Note the percentage of publish has to be very low. This is applicable mostly during kafka cluster level failures.

Pros:

  • This will prevent API failures resulting in better API experience. for instance, Imagine order checkout failing just because we could not publish the checkout event into kafka topic.

Cons:

  • We need additional fallback queue in place different from the main kafka cluster.

3 Resource and corresponding Events are stored atomically [data model change needed]

  • Persist the Events related to state change alongside the resource in data store.
  • Saving event & resource is a single operation, it is inherently atomic. Atomicity is ensured at the partitionkey level.
  • Publish Events asynchronously
  • Poll for any events from the data store and sync into event store marking the events as synced to prevent resyncing.
  • Subscribe to Data Change protocol of the data store, and publish the event on change notification.

Image1

Pros:

  • we get atomicity with resource and events since they are persisted together Cons:
  • The main downside is the load on the data store due to polling.
  • If the number of events generated are more, then the method is not ideal since the resource size can grow very quickly affecting ur reads and write performance.

4 Event Sourcing : [Data model changes needed]

  • Final State of the resource is treated as a sequence of state-changing events.
  • There is no resource as such in the data store, only events. The final state is created from the events during query.

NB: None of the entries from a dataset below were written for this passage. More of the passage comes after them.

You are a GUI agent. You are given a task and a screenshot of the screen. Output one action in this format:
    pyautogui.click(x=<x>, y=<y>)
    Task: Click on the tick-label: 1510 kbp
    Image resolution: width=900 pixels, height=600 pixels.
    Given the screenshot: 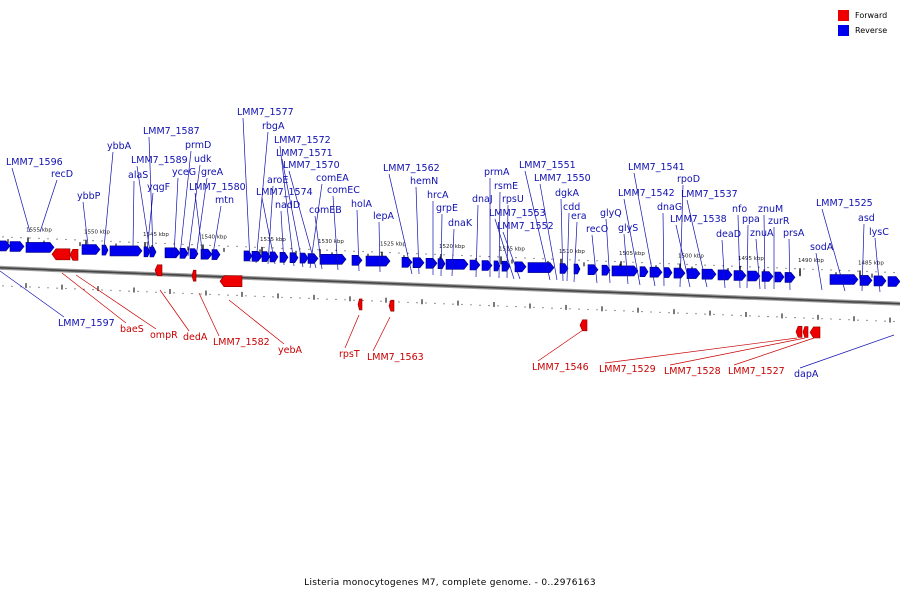 What is the action you would take?
    pyautogui.click(x=572, y=252)
    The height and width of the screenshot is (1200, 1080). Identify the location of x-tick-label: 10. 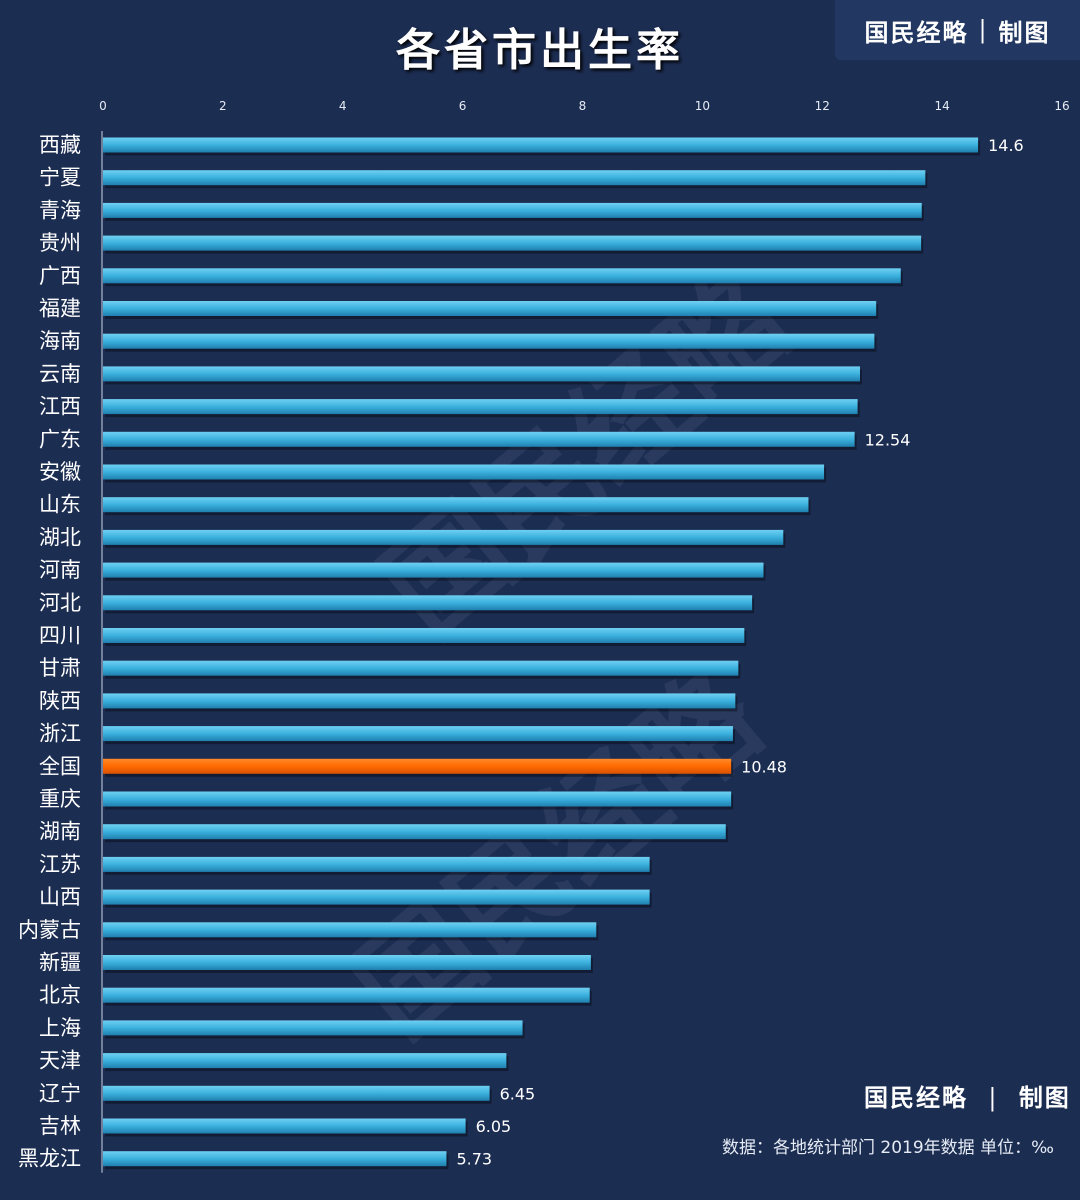
(702, 106).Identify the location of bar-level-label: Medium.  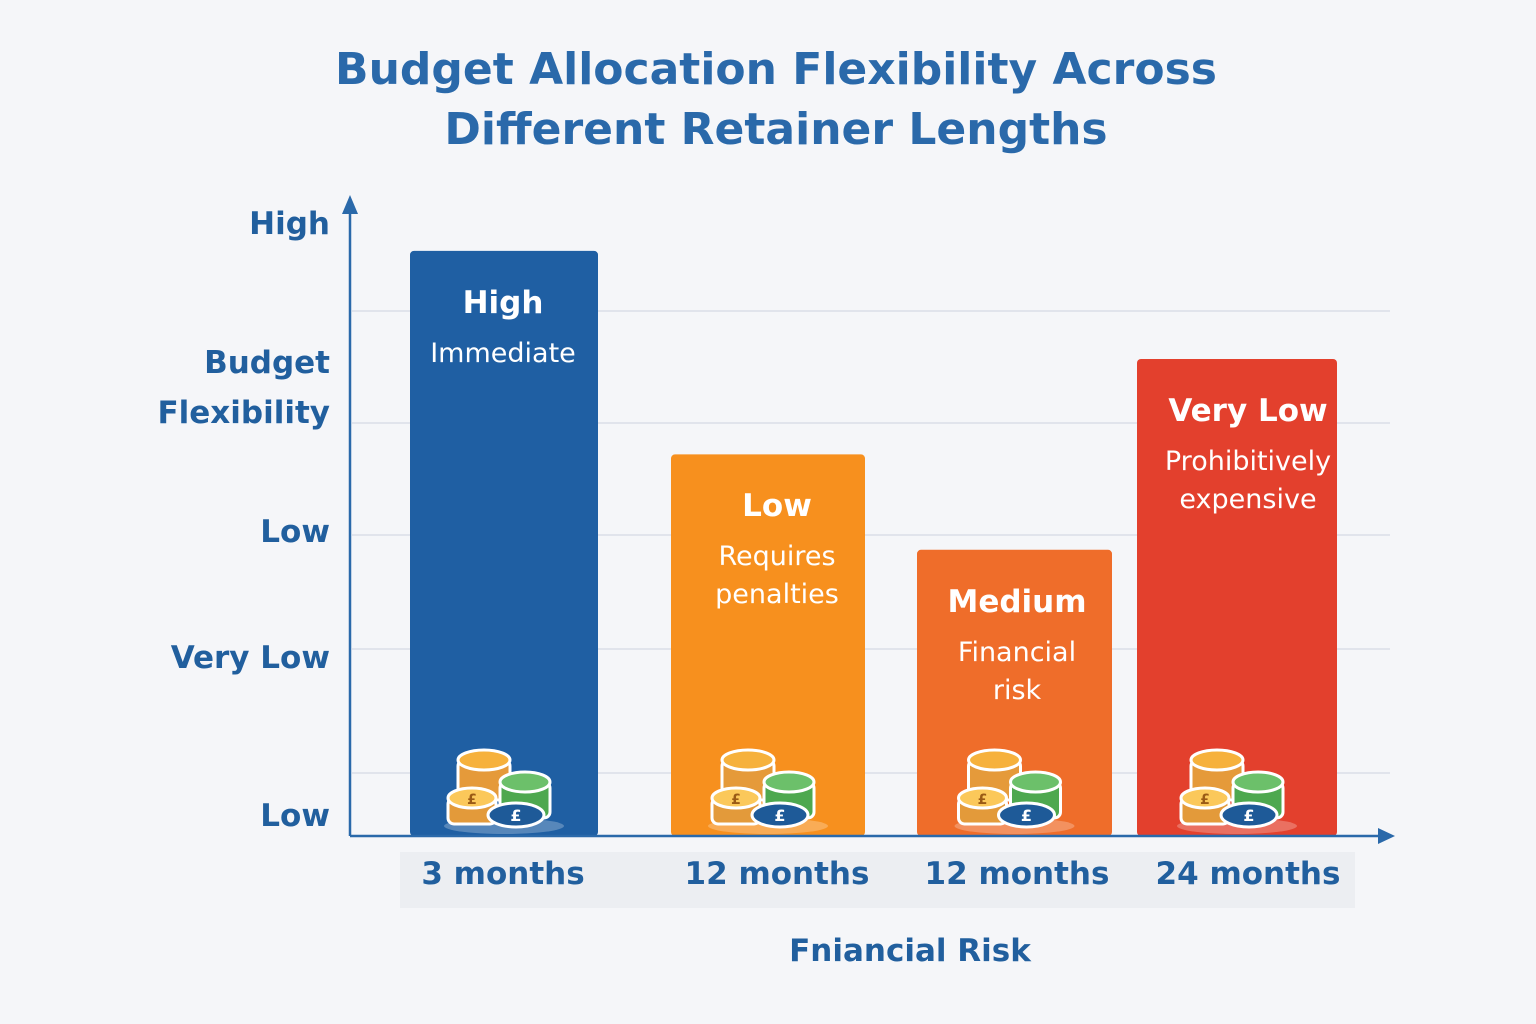
(1017, 602).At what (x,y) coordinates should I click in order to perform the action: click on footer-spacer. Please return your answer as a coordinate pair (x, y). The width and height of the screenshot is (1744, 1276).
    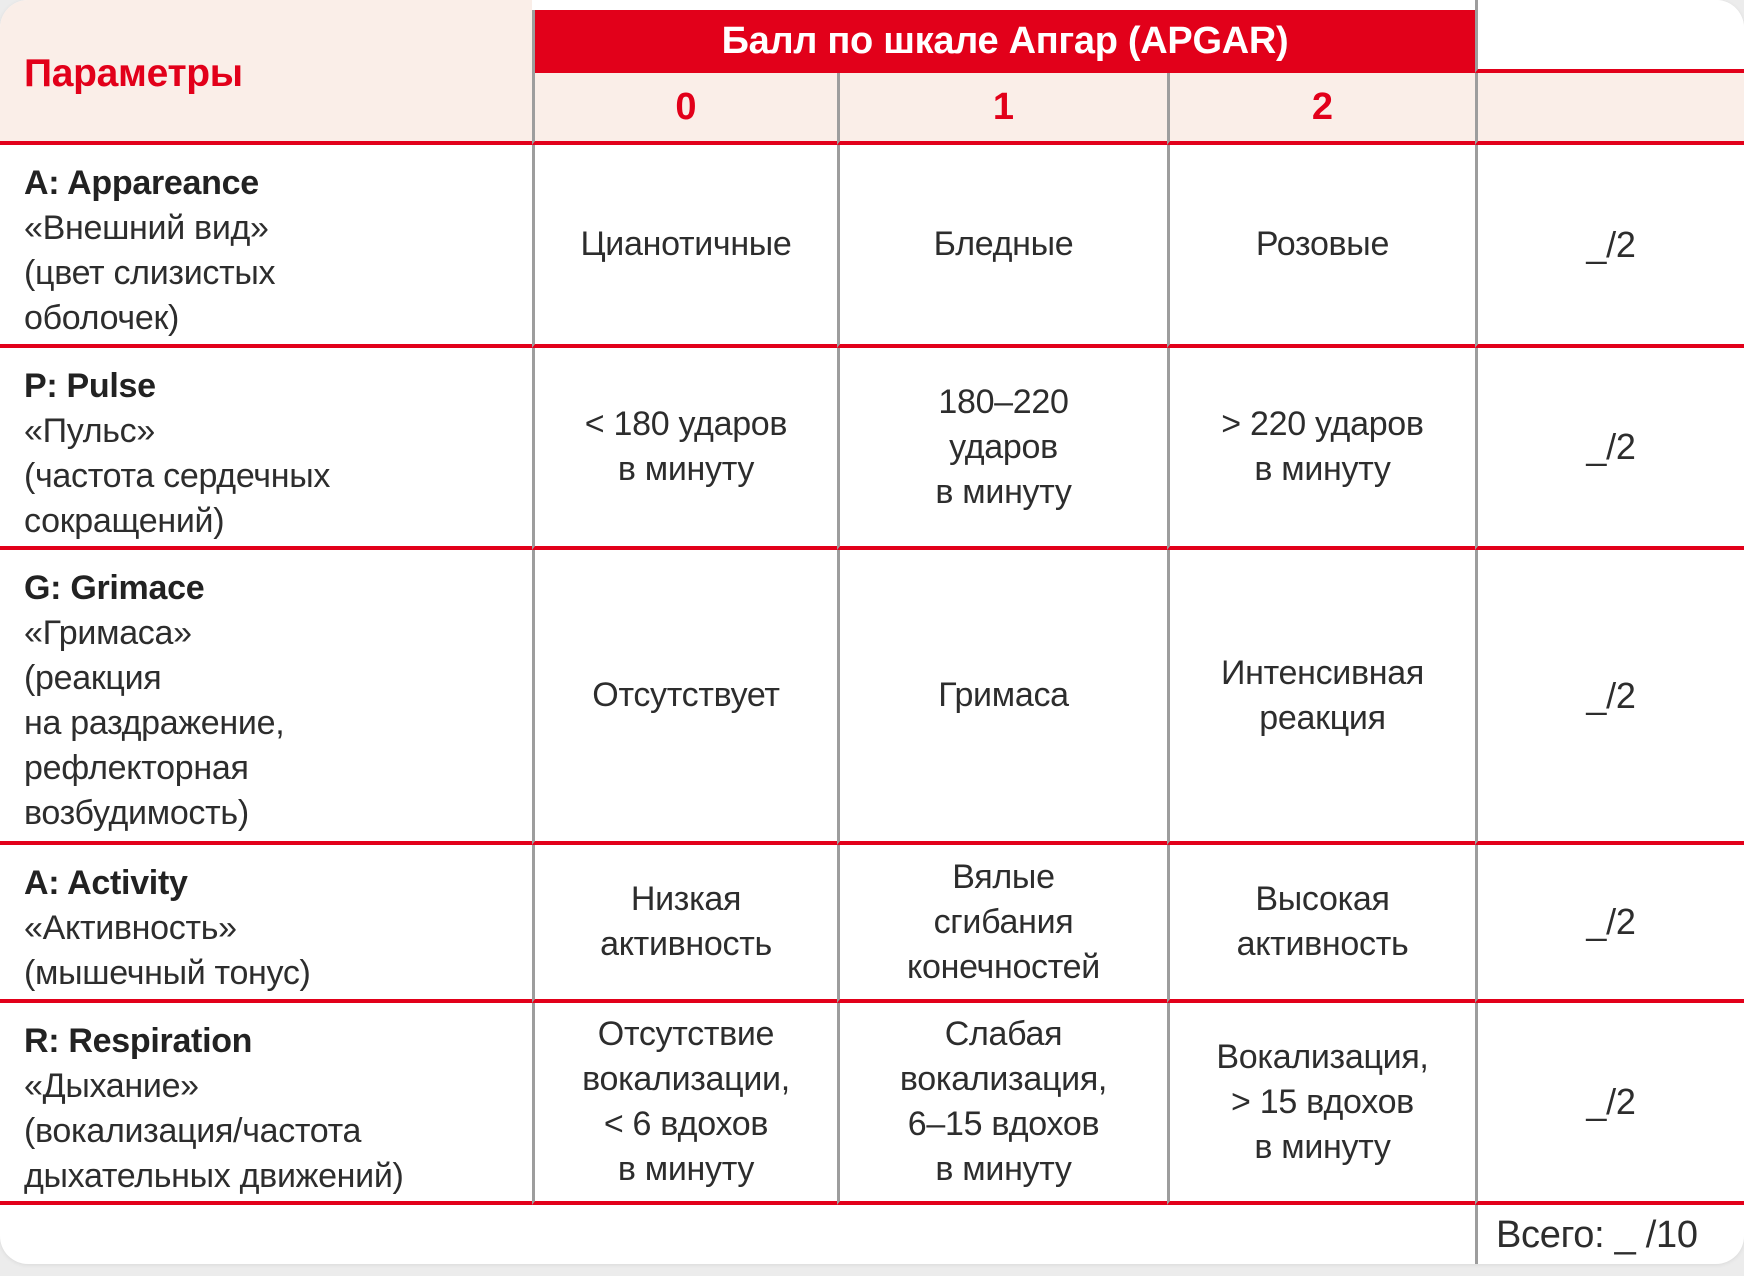
    Looking at the image, I should click on (738, 1234). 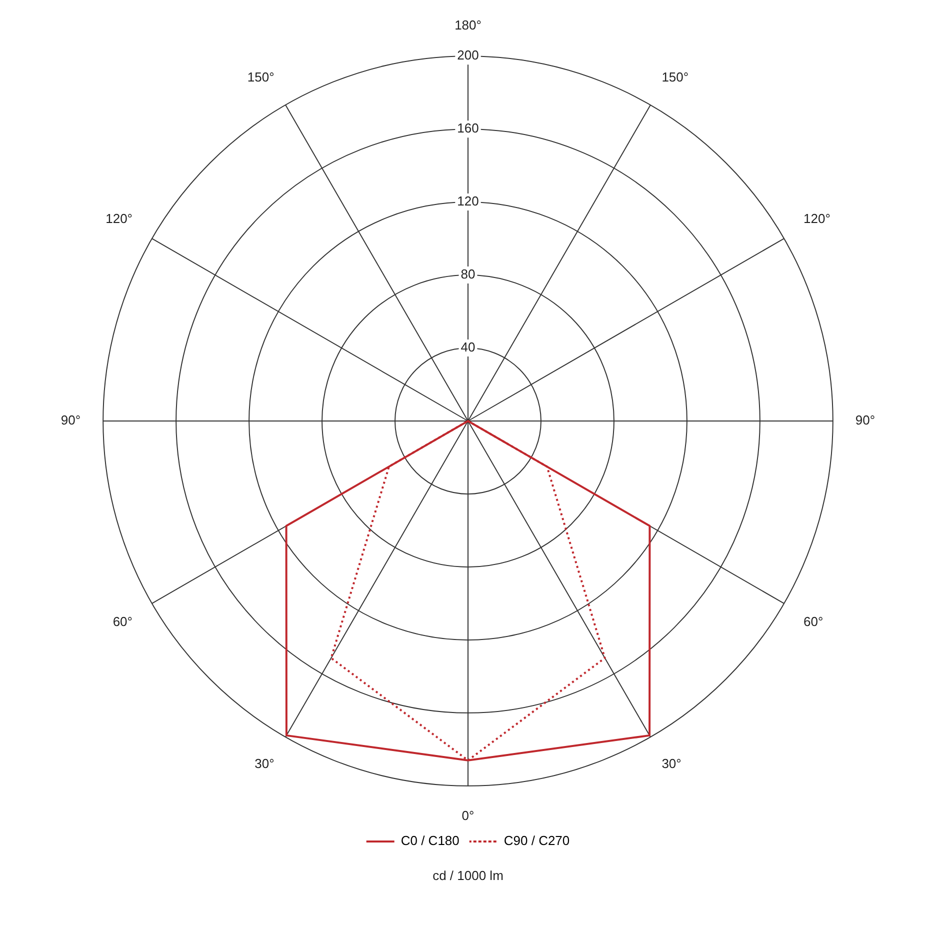 What do you see at coordinates (468, 128) in the screenshot?
I see `y-tick-label: 160` at bounding box center [468, 128].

Pros: Because it persists events rather than resource itself, it avoids the whole transactionality problem of resource and event being separate

Cons:

  • Publish Events asynchronously either by polling or data change protocol
  • The event store is difficult to query since it requires typical queries to reconstruct the state of the business entities. That is likely to be complex and inefficient.
  • As a result, the application must use CQRS to implement queries. This in turn means that applications must handle eventually consistent data.

5 SAGA

  • Prerequisite is Compensatory actions for every actions is needed in terms of API / DB calls
  • The idea is to revert all actions that were taken before the failed step, to ensure is the system is left in clean state.

Image1 Pros:

  • Will leave the resource in a consistent state always. either it will be new state/old state but wont be in intermediate states.

Cons:

  • Having compensatory actions for all API / Db calls is not feasible in most cases

The same approaches would work for APIs as well similar to event consumers. The difference is about who controls the retry in the recovery process.